Shopping opportunities in Kenya are plentiful, as the country offers a wide range of products and services, depending on the needs of the customers.
Grocery stores can be just as large as Super Target, with a dizzying array of food staples and delicacies, for very affordable prices. Malls offer a sort of western style experience, although what they sell is often times much more expensive than what you would find in the States. These prices are set and are not negotiable.
In Kenya and especially Nairobi, open air markets are the fun way to practice your Kiswahili by bargaining your way through finding treasures you’ll cherish. You must bargain in these kind of colorful and engaging environments, or you’re not doing it right!
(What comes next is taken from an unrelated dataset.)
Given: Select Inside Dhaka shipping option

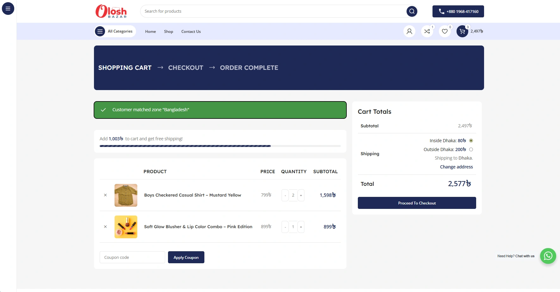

Here are some practical terms and descriptions for the two largest market choices in Nairobi:
Mitumba is another name for second-hand clothing or accessories, usually donated from countries such as the United States and sold for a profit by Kenyan sellers. You might find brand names such as Guess or Gucci in a pile of clothing that you need to rifle through, for a fraction of the price you would pay if you bought it new. You might find a particular mitumba seller who will find and hold items they think you will like and want to purchase if you are repeat customer. The mitumba industry in Kenyan can be a hot-button issue for those who study development, but it's not an industry that's going to go away quickly.
Maasai markets are located at specific locations on specific days all throughout Nairobi, and are hosted by a variety of sellers (not just the Maasai). They carry handicrafts and cloth from a variety of places throughout the continent, from rubber bangle bracelets from west Africa, to Congolese wood masks, to large artistic paintings and Maasai necklaces. These markets are curio paradise!
Travel within Kenya can be an eye-opening and rewarding experience! Students are required to attend all courses and internship responsibilities, but weekends can be used to get outside of Nairobi and see a different side to the country:
Past students have used a long weekend to climb Mount Kenya, the second highest mountain in Africa after Kilimanjoro in Tanzania. Mount Kenya is in Mount Kenya National Park, which is a UNESCO World Heritage Site. There are eight walking routes up to the peak and back down, covering a wide variety of flora and fauna.
If you put in the time and the effort, becoming friends with Kenyans has its own rewards outside of daily interaction. You might be lucky enough to be invited to a celebration that requires you to participate in local ways outside Nairobi or even in a Nairobi neighborhood you’ve never been to, doing what you could have never imagined prior to making local friends. Past students have found themselves at Somali-Kenyan weddings, celebrating Diwali with Kenyan-Indian population, and going to Maasai initiation ceremonies.
Visiting national parks are a great way to get some time in exploring the nature around you. Past students have used Hells Gate National Park as a regular “getaway”, along with visits to Lake Naivasha to camp after viewing fish eagles swoop down for their dinner from a row boat. There are plenty of places to explore within just a few hours of the capital city!